There are plenty of people — possibly even the majority of people — that have a wholly different approach to reading. They are the specialists, and they only like one kind of thing and that is what they read to the exclusion of all else. It is tempting for me to regard this alien species as outside the category of ‘reader’ as I understand it — you know, the sort of person that, as a kid, spent all his lunch money on books, who’s tempted to get rid of his furniture to make room for his library, and who would rather read than watch TV, play jai-alai, or attend model home open house events in the hopes of a buffet spread. To me, a real reader is a voracious omnivore; metaphorically a gaunt, hollow-eyed ghoul with ink-stained fingers and sharpened teeth who knows an insatiable hunger so keenly painful it has in fact become a pleasure of sublime proportions. Our ghoul/reader will eat and eat and eat to the point of dieing, and ask for more with his last breath. Real readers are all a little bit insane — and they hope that no one ever finds the cure for their condition.
_________________
But, it’s a little unfair of me to judge my specialist cousins by the scales of my own mania. For starters, some of them are every bit as hungry and dedicated as I am (ever meet a Civil War buff?), they just have a kind of sharpened, monomaniacal focus that I lack. Long after I’d be bored of even a subject I’m passionately interested in, these specialists keep plugging away thanks to whatever neurological quirk they have that lets them gorge themselves on their chosen meal without ever getting tired of the taste. In fact, such dedication is generally a boon in professional circles, and it’s no coincidence that many specialist readers tend to occupy specialized professions.
Some specialists, however, betray an astonishing ignorance and prejudice toward any reading outside of their particular interest — and this is probably what has hungry ghouls such as myself looking askance at them as if they were some barbarous interlopers tracking mud all over our nice library carpets, and leaving crumbs between the pages of our favorite books. How can a rational person — what’s-more a person that ostensibly enjoys reading — say they only read non-fiction? Or only heroic fantasy? Or only transgendered vampire novels that take place in the bronze age? What ever happened that prevented these folks from discovering life’s rich pageant of reading?
No doubt, time is a huge factor in people’s reading tastes and goals, something I have a tendency to forget. Not everyone has the time to read a book or two a week — or has even had the time to develop the necessary reading skills to do so in the first place. It only makes sense that a reader who can only read a dozen books a year is generally only going to read the stuff they like best — and they aren’t going to be able to explore many new kinds of things, either.

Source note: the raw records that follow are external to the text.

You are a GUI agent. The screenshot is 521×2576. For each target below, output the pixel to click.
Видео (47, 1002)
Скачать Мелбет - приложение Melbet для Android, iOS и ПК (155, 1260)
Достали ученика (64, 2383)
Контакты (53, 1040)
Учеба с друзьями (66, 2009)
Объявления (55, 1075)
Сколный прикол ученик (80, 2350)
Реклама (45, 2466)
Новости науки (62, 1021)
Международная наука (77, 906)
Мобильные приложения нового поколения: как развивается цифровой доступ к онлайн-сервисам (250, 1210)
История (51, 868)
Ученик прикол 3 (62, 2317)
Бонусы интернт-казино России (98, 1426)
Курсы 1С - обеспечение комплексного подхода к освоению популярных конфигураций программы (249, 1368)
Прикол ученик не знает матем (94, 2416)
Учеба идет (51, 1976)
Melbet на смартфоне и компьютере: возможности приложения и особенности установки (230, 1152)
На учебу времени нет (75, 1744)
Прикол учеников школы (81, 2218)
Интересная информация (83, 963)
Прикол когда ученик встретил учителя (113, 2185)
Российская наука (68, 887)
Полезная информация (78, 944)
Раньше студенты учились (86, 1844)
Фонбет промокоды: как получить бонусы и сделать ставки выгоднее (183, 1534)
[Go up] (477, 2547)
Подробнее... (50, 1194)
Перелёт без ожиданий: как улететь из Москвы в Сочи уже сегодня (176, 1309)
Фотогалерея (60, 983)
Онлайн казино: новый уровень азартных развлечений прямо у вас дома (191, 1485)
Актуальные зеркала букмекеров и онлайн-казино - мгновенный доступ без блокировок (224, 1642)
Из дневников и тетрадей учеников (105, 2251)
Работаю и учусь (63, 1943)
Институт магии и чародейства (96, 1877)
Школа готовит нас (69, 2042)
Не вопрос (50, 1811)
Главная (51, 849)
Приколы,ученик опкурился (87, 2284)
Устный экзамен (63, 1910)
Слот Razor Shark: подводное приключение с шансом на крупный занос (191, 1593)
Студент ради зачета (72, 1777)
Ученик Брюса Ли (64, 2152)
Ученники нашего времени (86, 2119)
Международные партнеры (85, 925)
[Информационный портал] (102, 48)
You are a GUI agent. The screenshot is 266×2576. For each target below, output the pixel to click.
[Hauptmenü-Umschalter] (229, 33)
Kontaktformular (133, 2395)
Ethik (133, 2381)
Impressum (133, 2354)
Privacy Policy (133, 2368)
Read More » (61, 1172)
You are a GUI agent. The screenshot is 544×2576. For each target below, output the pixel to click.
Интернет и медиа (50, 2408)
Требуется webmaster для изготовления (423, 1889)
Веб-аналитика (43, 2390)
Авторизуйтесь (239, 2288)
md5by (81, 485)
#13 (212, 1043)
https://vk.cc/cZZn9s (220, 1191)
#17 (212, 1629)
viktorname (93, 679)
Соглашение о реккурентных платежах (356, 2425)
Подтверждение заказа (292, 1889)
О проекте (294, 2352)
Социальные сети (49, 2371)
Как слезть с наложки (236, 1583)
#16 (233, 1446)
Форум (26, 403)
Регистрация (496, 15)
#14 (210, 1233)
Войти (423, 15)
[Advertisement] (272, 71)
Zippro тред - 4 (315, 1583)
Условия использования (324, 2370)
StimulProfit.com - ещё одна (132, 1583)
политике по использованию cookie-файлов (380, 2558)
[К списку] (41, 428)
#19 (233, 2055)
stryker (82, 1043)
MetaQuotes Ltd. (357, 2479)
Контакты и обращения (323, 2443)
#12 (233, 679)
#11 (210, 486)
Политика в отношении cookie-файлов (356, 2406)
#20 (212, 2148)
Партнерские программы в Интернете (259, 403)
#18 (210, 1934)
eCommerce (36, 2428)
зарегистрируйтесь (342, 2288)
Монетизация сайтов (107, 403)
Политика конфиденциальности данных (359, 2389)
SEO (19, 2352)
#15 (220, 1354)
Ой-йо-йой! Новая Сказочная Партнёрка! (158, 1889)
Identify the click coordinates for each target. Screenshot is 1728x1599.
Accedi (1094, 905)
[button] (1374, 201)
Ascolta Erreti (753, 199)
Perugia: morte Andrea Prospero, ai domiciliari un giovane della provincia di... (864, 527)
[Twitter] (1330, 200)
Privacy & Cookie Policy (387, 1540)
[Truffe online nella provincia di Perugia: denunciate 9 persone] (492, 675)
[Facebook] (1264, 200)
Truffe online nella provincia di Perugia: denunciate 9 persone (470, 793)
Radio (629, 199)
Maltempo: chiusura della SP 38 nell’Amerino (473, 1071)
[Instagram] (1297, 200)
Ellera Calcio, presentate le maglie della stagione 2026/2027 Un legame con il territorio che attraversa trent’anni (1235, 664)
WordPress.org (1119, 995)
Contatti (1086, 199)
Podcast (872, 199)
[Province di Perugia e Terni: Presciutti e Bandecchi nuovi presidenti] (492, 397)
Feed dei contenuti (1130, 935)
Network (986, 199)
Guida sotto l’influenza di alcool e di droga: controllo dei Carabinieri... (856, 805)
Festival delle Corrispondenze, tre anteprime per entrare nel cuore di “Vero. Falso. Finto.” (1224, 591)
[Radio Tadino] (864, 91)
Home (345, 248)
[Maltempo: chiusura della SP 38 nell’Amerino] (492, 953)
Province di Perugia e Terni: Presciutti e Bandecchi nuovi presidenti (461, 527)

But that can’t explain all of it, as it seems that a person’s interests really come into play as well. If I could only read a dozen books a year — pretending for a moment that that actually wouldn’t kill me (which it would) — I’d still have a variety of books on my list. So, how is it that one person develops eclectic tastes, while another’s stay narrowly focused? Could this even be a nature versus nurture argument? Are there born specialists, and born generalists?
Probably, to some extent, there are. But I think it must go beyond that, to the way we picked up reading as kids and adolescents. Whether a kid is encouraged to read widely, or even if he or she is exposed to a variety of experiences and concepts outside of the printed page that will later translate into the sort of broad base of knowledge that serves as the foundation for a generalist, is probably a big factor. I know as a kid I didn’t have a lot of books in my house, but I did have a local library to explore, and explore it I did. I read all sorts of things, and picked up far more books that looked interesting that I never really got into; but the important thing was I wasn’t intimidated. I never thought there was stuff in there that ‘wasn’t for me’ (well, maybe the Romance stuff). But is that what happens to specialists? They find something they ‘get’ and never have the time, inclination, or even the confidence to try anything else?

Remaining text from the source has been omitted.